License: MIT Python FastAPI React LangGraph

A natural-language interface for a team Kanban board. Users type requests in plain English ("create a task to fix the login bug and assign it to Priya"), and a LangGraph state machine classifies the intent, extracts the relevant entities, and drives the corresponding Kanban action while enforcing role-based access control. It is backed by a FastAPI service, a Supabase (Postgres) database, and a React + shadcn/ui frontend.

What it does

  • Turns free-form chat messages into structured Kanban operations: create, update, move, assign, and delete tasks and projects, plus read-only information queries.
  • Classifies each message into an intent (for example CREATE_TASK, MOVE_TASK, ASSIGN_TASK, QUERY_INFORMATION) and extracts entities such as task titles, assignees, and status.
  • Asks follow-up questions when a request is missing required fields before it commits an action.
  • Separates conversation flows into talking to your own agent, routing a request to another user's agent, and query-only lookups.
  • Supports admin and member logins with company-level (multi-tenant) isolation so users only see data belonging to their own company.

Architecture and approach

The core of the backend is a LangGraph StateGraph that models the conversation as an explicit state machine. Each incoming message flows through the graph:

  1. Intent classification node. An LLM-backed classifier (intent_classifier.py, using langchain-openai with gpt-4o-mini) determines the intent and extracts structured entities.
  2. Conditional routing. Based on the classified flow type (OWN_AGENT, OTHER_AGENT, QUERY_ONLY) the graph routes to the matching node.
  3. Follow-up node. If required fields are missing, the graph pauses and asks the user for the missing information.
  4. Kanban integration node. Completed, validated intents are translated into Kanban operations against Supabase (kanban_integration.py, kanban_service.py).
  5. Response generation node. A natural-language reply is generated and returned to the client.

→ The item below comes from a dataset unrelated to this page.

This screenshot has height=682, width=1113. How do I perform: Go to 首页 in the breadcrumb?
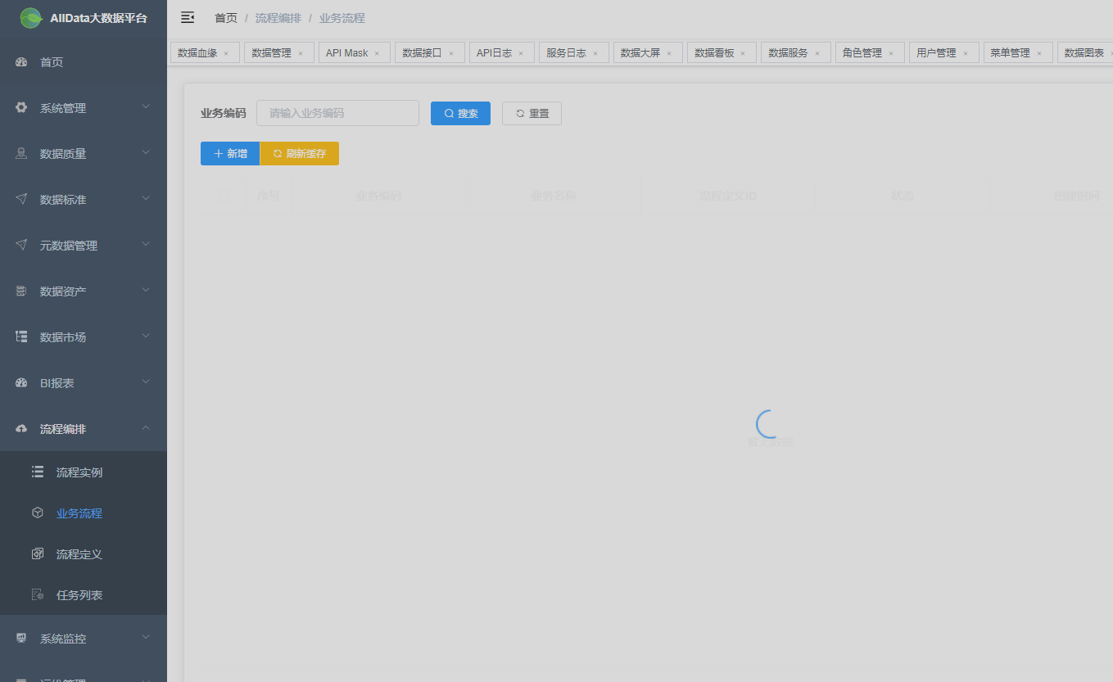pos(226,18)
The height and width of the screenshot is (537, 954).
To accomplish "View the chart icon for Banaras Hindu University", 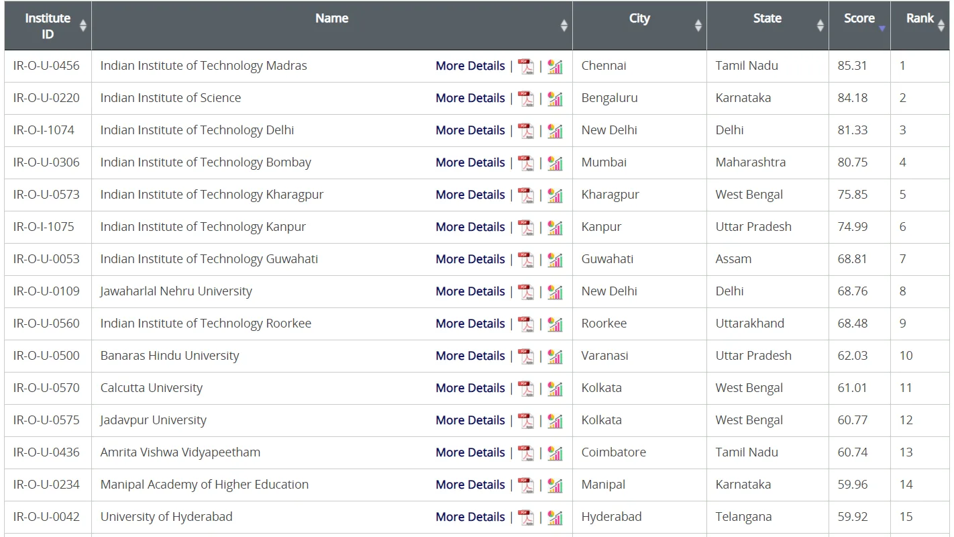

Conversation state, classified intents, and Kanban updates are persisted to Supabase, which also enables conversation continuity across turns and vector-similarity lookups over prior messages (see database_migrations/add_vector_search_function.sql).

React + shadcn/ui frontend
        |  REST (axios)
        v
FastAPI  (backend/main.py, ~39 endpoints)
        |
LangGraph state machine (backend/langgraph_service_complete.py)
   intent classification -> routing -> follow-up -> kanban action -> response
        |
Supabase / Postgres  (auth data, tasks, projects, conversation flows, messages)
        ^
OpenAI API (gpt-4o-mini) for classification and responses

A more detailed design write-up lives in backend/LANGGRAPH_ARCHITECTURE.md.

Tech stack

  • Backend: Python, FastAPI, Uvicorn, LangGraph, LangChain, langchain-openai, Pydantic, supabase-py.
  • LLM: OpenAI gpt-4o-mini for intent classification and response generation.
  • Database: Supabase (PostgreSQL), with SQL migrations under database_migrations/ and backend/langgraph_schema.sql.
  • Frontend: React 18, TypeScript, Vite, shadcn/ui (Radix UI), Tailwind CSS, TanStack Query, axios.

Repository layout

backend/               FastAPI app, LangGraph service, intent classifier, Kanban integration
backend/*.sql          Database schema for LangGraph tables
database_migrations/   Incremental SQL migrations
frontend/              React + Vite + shadcn/ui client

Setup and run

Prerequisites

  • Python 3.11+
  • Node.js 18+
  • A Supabase project and an OpenAI API key

1. Database

Create a Supabase project, then apply the SQL in backend/langgraph_schema.sql and the files in database_migrations/ using the Supabase SQL editor or psql.

2. Backend

cd backend
python -m venv venv
source venv/bin/activate        # on Windows: venv\Scripts\activate
pip install -r requirements.txt

cp .env.example .env            # then fill in your own keys
python main.py                  # serves on http://localhost:8000

backend/.env must define SUPABASE_URL, SUPABASE_ANON_KEY, and OPENAI_API_KEY. See backend/.env.example.

3. Frontend

cd frontend
npm install
cp .env.example .env            # then fill in your own values
npm run dev                     # Vite dev server

frontend/.env must define VITE_SUPABASE_URL, VITE_SUPABASE_ANON_KEY, and VITE_API_BASE_URL (the backend URL, default http://localhost:8000). See frontend/.env.example.

Scope and limitations

This is a proof-of-concept and personal project, not production-hardened software. Known limitations, kept here honestly rather than hidden:

  • Authentication uses SHA-256 password hashing with a salt. This is not a slow password-hashing function; a production system should use bcrypt, scrypt, or Argon2.
  • The backend CORS policy is currently allow_origins=["*"], which is convenient for local development but too permissive for production. Restrict it to known origins before deploying.
  • The Supabase anon key is a public, client-side key by design. Data protection therefore depends on Supabase Row Level Security policies being configured correctly; do not rely on the frontend alone for authorization.
  • Multi-tenant isolation is enforced in application code by passing company_id/user_id through the endpoints. It has not been formally audited.
  • No automated test suite is included, and the project has not been load-tested.
  • Secrets must be supplied via environment variables. No real credentials are committed; use the provided .env.example files.

License

Released under the MIT License. Copyright (c) 2025 Tanmay Bisen.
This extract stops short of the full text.